Like the women in the focus groups, some readers will find these stereotypes familiar, others may never have heard of these myths, and still others may not know the negative connotations attached to them. In the next chapter I will explore the historical and contemporary outlines of the three stereotypes at length, but for the purposes of understanding the general idea of the crooked room, here I offer the brief explanations given by the women in the focus groups. For those of you less familiar with these ideas, I ask you to trust me for a few more pages that Mammy, Jezebel, and Sapphire are common and painful characterizations of black women and that each has a long history in American social and cultural life.

As they identified the main stereotypes, the focus group participants said that black women are seen either as ‘‘oversexed’’ or as ‘‘fat mammies who aren’t thinking about sex at all.’’ There was broad agreement that white people generally saw them as either promiscuous or asexual. ‘‘Jezebel,’’ ‘‘maid,’’ and ‘‘Mammy’’ were the terms they used most often to label these stereotypes. Margaret, a fifty-two year-old woman from the West Beverly neighborhood of Chicago, said, ‘‘Just because we are African we’re supposed to be wild and all this. We are supposed to be from the jungle and like to have wild sex. Like that is all we think about. Folks think we’re hot to trot. Or they think we’re Aunt Jemima. It’s never in between.’’

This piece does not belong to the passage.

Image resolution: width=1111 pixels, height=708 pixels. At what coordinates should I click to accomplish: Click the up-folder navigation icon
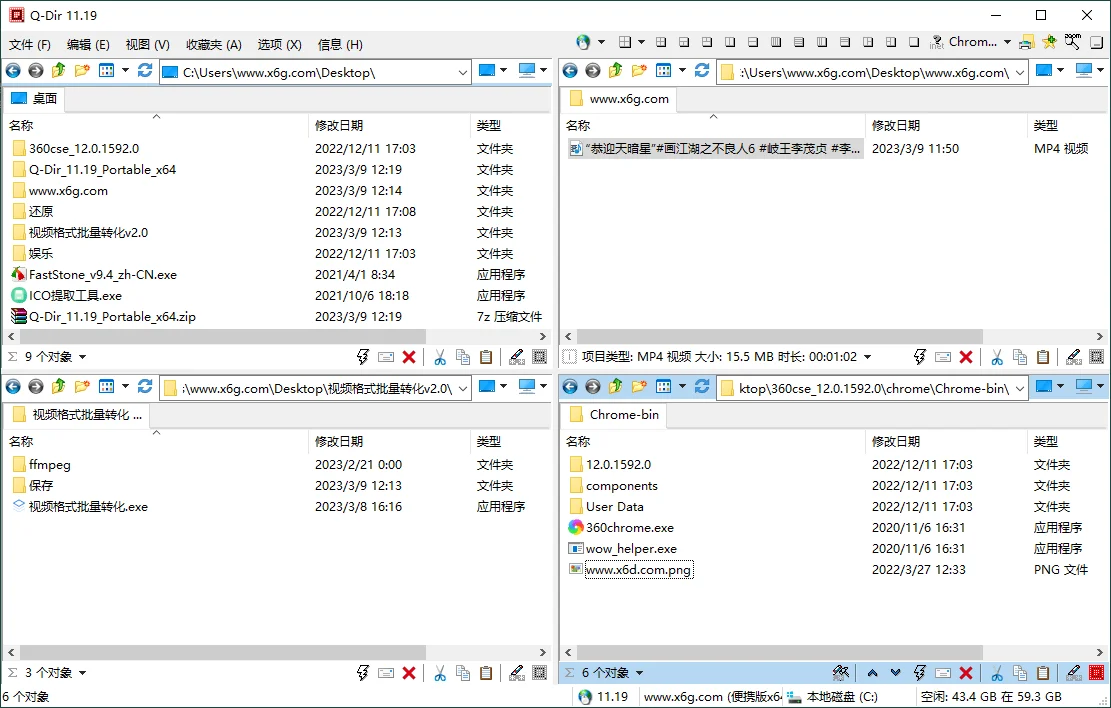[57, 70]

Many talked about the ‘‘welfare queen’’ as an ever-present characterization. Although nearly all the women rejected the hypersexual and Mammy stereotypes, several agreed with the welfare queen myth. ‘‘That is not a myth,’’ one participant said. ‘‘That belongs on the ‘fact’ side of the page. There are a lot of black women out here living on the system.’’ Still, everyone agreed that not all black women conformed to the image of welfare cheat, and most argued that the stereotype was damaging even if it was rooted in real behaviors.

The focus group members believed that black men and other black women also perpetuated myths about black women. ‘‘Haters,’’ ‘‘gold diggers,’’ ‘‘overly demanding,’’ and ‘‘argumentative’’ emerged as the main intraracial characterizations of black women. One professional woman in her fifties said, “black men always try to say that we are manipulative and too bossy and too demanding. They act like they don’t know that black women are the backbone of the family. We keep things together. The man may be the head of the household, but we are the backbone and the backbone has got to be strong.’’

Throughout this book I will return often to these women’s voices. Their insights set my research agenda by giving me clues about where to look to understand black women’s emotional and political experiences. Their discussions of myths pointed me toward three particular characterizations: hypersexuality, Mammy, and emasculating anger. These were the recurring stereotypes that participants said influence how others saw them. Most of the women also talked about their personal strategies to counter these negative assumptions. ‘‘I respect myself, so I know that nobody can call me a ho.’’ ‘‘I let my husband be the man in our house, so he never says that mess to me [about being too bossy]. He knows he is my man and God made him the head of our home.’’ ‘‘I have never been on welfare. I worked two jobs, but I have never been on welfare.’’ These narratives reveal the ways that black women attempt to stand upright in a room made crooked by the stereotypes about black women as a group.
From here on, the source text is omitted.